We’ve had almost 400 babies born in two and a half years. Only one ended in a C-section, and it wasn’t an emergency. That’s a 0. 3 percent C-section rate. So that’s what I tell people: the proof is in the pudding. If you can have almost 400 babies and only one C-section, then you know it’s a safe place.

My favorite part of running the birth center is being at the births. It’s an incredible feeling to see a woman who has just given birth holding her baby and looking at us with an aura of awe saying, “I can’t believe that this just happened. This is nothing like my previous births.”

It’s so calm, it’s so supportive, and the women are so empowered. They can’t wrap their minds around what they just did — without any help, basically. I mean, we’re there to support them, but we’re not telling them what to do. They’re guiding their own labor and their own birth, and they’re so in awe of what they’ve done afterward.

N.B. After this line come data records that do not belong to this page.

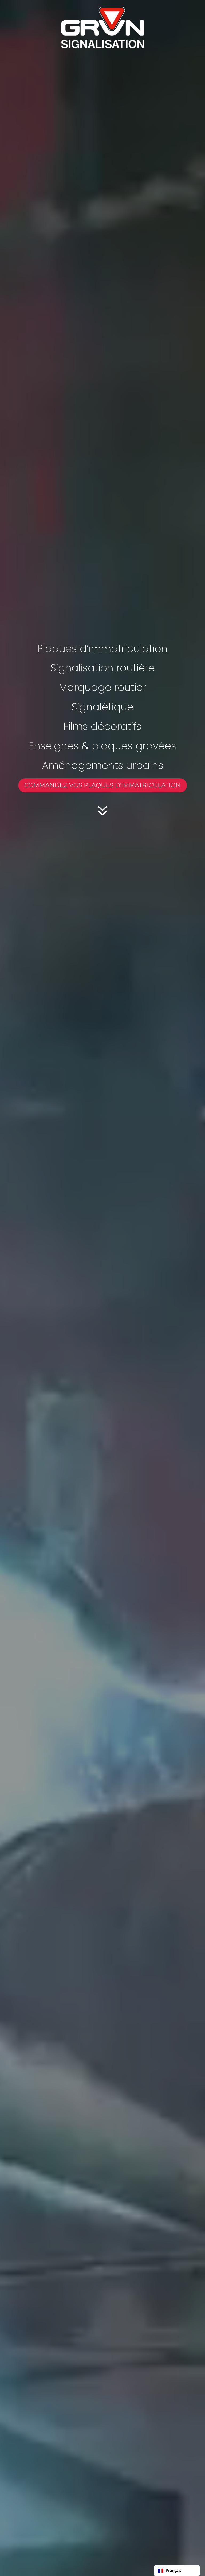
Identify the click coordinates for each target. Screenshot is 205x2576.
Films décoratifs (102, 726)
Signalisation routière (102, 668)
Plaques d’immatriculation (102, 648)
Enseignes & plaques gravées (102, 746)
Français (173, 2570)
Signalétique (102, 707)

I’ve already had women come back for their second birth at the birth center because they’ve had such an amazing experience with their first one.

 

What’s one thing on your bucket list?

I hope I get to do more traveling. I love to travel. I love to take my family on vacations on a beach, in a house with no people around. That’s how I get my relaxation.

Are you an early bird or a night owl?

Definitely more of a night owl. Although lately I think I’m more of a middle of the day kind of person. I definitely would love to train myself to get up early because I see that people who get up early are more productive, but so far it hasn’t happened.

If you could have a superpower, what would it be?

I don’t know if this qualifies as a superpower, but I’d love to clone myself. I feel pulled in so many directions, and if I could clone myself, I could be so much more effective. I would put one clone at the hospital, one clone at home, and then the real me would be in Florida.